In this late-breaking interview filmed at EHRA 2022, Dr José Merino(Hospital Universitario La Paz, Madrid, Spain) discusses the findings of the POWER-FAST III trial, a study that aimed to compare atrial fibrillation ablation strategies of conventional radiofrequency ablation and high power radiofrequency ablation.

Results suggest that PVA was achieved in both cohorts, with no significant differences between the techniques.

Discussion Points:

1. Aim of this study
2. Patient population and study design
3. Main findings
4. Take-home messages
5. Further research required

Recorded on-site in Copenhagen, EHRA Conference 2022.
Interviewer: Jonathan McKenna
Editor: Jordan Rance


Hello, my name is José Luis Merino. I am working in La Paz University Hospital, in cardiac electrophysiology. So, I’m heavily involved mostly in ablation, but, also in other kinds of procedures. Okay, the aim of the POWER-FAST III Trial was twofold, because we tried first, to prove that high-power, short-duration (HPSD) (ablation) was safe, or at least as safe as a conventional approach. And the second was, that we tried to prove that HPSD may result in better efficacy in talking about less AFib recurrences, or atrial arrhythmia recurrences at one year, follow-up. Always compared with a conventional way of doing RF application.

Yeah, the study design and patients that we enrolled in the trial is simple. We enrolled patients with both, or either, persistent, or paroxysmal atrial fibrillation. There were no significant exclusion criteria for prior AFib ablation or recent cardiac surgery, for example, among others. And then, the design of the study was also simple. We randomised one-to-one patients to both arms, conventional or hyper circulation RF application, and there, a patient undergo ablation, and the following day, they had an oesophageal endoscopy taken. Then, patients were followed for one year with both onsite visits, on-demand visits, in case they have symptoms and daily ECG transmissions. That is one of the strengths of this study.

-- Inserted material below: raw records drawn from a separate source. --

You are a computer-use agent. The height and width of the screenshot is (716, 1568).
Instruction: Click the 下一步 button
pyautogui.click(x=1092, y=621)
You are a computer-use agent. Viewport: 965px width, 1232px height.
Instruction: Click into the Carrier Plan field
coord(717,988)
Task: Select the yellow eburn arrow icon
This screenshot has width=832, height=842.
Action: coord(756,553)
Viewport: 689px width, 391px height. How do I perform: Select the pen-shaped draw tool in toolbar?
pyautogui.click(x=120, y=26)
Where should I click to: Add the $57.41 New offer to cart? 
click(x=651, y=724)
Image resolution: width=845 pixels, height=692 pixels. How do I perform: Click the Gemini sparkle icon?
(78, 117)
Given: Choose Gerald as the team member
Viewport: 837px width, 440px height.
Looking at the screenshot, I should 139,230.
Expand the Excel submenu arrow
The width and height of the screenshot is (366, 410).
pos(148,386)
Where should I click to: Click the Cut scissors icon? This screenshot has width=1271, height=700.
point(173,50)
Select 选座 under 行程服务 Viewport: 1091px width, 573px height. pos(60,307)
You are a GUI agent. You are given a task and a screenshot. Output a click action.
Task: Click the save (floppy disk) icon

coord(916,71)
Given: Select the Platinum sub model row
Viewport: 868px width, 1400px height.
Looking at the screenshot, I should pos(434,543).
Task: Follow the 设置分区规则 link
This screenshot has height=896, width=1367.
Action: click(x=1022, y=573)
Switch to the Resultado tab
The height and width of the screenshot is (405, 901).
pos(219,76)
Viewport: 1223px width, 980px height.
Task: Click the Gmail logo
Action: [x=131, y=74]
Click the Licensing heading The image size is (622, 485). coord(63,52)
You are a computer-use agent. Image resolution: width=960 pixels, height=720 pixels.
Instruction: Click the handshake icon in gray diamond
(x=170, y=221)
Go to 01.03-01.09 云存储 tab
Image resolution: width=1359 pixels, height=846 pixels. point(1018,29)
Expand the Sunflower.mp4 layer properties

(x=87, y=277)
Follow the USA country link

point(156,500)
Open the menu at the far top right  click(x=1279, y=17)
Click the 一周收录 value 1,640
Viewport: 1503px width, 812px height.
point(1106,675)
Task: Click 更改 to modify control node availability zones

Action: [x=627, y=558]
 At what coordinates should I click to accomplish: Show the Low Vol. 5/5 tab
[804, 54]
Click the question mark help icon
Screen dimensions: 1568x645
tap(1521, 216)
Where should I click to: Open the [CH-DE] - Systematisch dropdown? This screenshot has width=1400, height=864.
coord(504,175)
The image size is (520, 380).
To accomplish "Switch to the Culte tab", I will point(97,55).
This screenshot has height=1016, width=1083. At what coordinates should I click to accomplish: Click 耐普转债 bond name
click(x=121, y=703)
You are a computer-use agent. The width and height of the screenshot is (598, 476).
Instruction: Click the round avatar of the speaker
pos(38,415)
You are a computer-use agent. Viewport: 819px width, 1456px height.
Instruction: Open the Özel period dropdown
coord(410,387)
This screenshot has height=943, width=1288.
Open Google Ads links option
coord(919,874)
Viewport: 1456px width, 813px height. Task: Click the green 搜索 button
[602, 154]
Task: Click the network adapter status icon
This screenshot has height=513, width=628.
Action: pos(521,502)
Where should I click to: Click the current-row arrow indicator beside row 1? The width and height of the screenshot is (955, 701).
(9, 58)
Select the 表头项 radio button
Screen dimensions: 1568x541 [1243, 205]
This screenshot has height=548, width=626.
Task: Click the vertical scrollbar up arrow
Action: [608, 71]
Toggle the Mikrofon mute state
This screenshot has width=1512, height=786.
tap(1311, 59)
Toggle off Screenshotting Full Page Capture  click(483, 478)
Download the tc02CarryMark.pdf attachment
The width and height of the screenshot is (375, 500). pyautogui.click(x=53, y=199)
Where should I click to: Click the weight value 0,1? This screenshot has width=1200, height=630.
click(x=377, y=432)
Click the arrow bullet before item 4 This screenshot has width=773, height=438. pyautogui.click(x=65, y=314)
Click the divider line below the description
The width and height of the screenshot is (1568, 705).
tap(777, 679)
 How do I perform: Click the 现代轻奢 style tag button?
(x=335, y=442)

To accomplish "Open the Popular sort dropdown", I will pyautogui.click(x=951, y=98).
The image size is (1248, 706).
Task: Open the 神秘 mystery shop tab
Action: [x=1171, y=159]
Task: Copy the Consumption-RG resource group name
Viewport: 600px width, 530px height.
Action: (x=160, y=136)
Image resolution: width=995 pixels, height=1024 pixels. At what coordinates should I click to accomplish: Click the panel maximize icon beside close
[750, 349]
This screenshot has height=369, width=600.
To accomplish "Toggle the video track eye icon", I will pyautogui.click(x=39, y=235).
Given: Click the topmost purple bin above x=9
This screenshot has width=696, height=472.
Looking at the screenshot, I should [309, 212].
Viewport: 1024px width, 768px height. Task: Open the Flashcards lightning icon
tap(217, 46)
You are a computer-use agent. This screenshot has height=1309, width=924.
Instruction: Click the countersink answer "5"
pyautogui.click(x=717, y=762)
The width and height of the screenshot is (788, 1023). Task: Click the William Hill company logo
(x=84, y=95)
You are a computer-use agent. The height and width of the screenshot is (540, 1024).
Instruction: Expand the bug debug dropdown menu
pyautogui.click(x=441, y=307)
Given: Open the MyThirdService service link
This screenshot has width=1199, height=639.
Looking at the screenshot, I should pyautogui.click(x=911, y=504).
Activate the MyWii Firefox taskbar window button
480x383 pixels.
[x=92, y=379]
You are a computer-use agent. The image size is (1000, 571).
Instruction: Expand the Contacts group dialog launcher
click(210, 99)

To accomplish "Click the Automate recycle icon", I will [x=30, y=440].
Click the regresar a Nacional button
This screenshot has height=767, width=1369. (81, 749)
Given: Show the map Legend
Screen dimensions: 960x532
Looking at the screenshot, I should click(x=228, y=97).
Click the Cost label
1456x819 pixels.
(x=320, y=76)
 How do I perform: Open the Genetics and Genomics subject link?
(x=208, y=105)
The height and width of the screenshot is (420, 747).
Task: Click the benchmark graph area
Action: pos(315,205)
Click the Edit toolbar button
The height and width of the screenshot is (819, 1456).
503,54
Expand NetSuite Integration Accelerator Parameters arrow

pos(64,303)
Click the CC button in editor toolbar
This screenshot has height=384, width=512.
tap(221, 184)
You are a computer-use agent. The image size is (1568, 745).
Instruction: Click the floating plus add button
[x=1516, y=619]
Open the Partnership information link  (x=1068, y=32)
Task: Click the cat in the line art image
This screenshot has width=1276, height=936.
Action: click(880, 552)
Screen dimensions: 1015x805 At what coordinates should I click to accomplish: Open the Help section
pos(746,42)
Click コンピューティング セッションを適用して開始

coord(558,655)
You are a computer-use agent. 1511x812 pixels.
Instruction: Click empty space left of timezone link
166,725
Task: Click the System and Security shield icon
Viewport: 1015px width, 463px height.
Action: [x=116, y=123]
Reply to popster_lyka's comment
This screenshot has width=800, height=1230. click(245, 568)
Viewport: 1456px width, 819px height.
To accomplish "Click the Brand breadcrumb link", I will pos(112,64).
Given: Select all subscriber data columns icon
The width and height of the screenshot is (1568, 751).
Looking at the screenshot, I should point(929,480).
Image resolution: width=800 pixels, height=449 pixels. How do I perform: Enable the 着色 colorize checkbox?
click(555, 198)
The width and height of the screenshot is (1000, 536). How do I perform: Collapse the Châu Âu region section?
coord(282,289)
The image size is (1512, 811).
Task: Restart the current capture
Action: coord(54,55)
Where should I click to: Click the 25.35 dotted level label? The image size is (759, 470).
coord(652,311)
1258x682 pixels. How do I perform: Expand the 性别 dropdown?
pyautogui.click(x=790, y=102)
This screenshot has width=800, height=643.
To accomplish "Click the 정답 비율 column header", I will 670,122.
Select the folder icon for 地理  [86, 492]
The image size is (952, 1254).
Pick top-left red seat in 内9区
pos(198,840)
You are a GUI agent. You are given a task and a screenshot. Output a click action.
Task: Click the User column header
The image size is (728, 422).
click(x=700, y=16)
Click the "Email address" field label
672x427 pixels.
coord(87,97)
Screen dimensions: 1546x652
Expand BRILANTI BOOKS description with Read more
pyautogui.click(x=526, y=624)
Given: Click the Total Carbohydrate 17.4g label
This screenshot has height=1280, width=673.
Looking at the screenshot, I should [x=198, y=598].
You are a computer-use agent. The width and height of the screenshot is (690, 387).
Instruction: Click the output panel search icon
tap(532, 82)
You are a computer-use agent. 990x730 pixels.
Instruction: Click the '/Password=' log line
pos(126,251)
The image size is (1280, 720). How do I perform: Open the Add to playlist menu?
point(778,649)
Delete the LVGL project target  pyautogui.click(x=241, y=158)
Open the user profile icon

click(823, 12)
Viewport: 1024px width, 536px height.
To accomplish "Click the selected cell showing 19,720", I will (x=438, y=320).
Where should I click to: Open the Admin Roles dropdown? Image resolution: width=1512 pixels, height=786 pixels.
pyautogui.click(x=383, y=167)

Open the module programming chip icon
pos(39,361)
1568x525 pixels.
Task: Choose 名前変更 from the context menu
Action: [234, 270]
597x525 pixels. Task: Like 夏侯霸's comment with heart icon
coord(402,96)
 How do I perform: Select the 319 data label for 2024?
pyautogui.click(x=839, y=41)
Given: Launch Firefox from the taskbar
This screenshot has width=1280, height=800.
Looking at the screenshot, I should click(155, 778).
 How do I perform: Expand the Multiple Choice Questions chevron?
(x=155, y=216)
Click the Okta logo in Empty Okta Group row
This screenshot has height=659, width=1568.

Although, here in the EHRA congress, we just presented the acute results of safety and acute efficacy results.

The main findings in this study were first, as I said, we have to consider the aims. So, safety in one side, and efficacy. In terms of efficacy, we found that PVI was of course achieved with both techniques in almost all patients in all veins, with no differences between the two groups. In terms of first-pass isolation, surprisingly, we found that it was more easily achieved with the conventional approach than with high-power, short-duration.

In other efficacy or procedural-related endpoints like procedural duration and fluoroscopy, for example, there were no significant difference between the two groups. In terms of safety, we found no differences in oesophageal damage. It was quite similar, around 6% in both groups. And, in other complications again, there were no differences between the two arms. Although, we had a slightly trend towards a more tamponade and more systemic embolism in the high-power, short-duration arm.

The main take-home message is that in both techniques, HPSD can be done in terms of efficacy. In terms of oesophageal damage, it appears to be safe. It was one of the concerns, by using this technique in the posterior wall of the left atrium. But still, there are pending issues like this trend of potential complications that need to be clarified, probably with more research and other trials. Yes, we’re in the process, first off because we were presenting acute results. So, now we need to wait until we have the follow-up. So, in order to see if these results in at least similar recurrences, but it maybe that we find less or even more, because maybe this technique is very fast but produce less deep lesions. So, we have to wait for that. In addition to that, I think that we need to further explore the safety of the procedure, especially not the oesophageal, that appears to be safe, but the temporary risk and the embolic risk.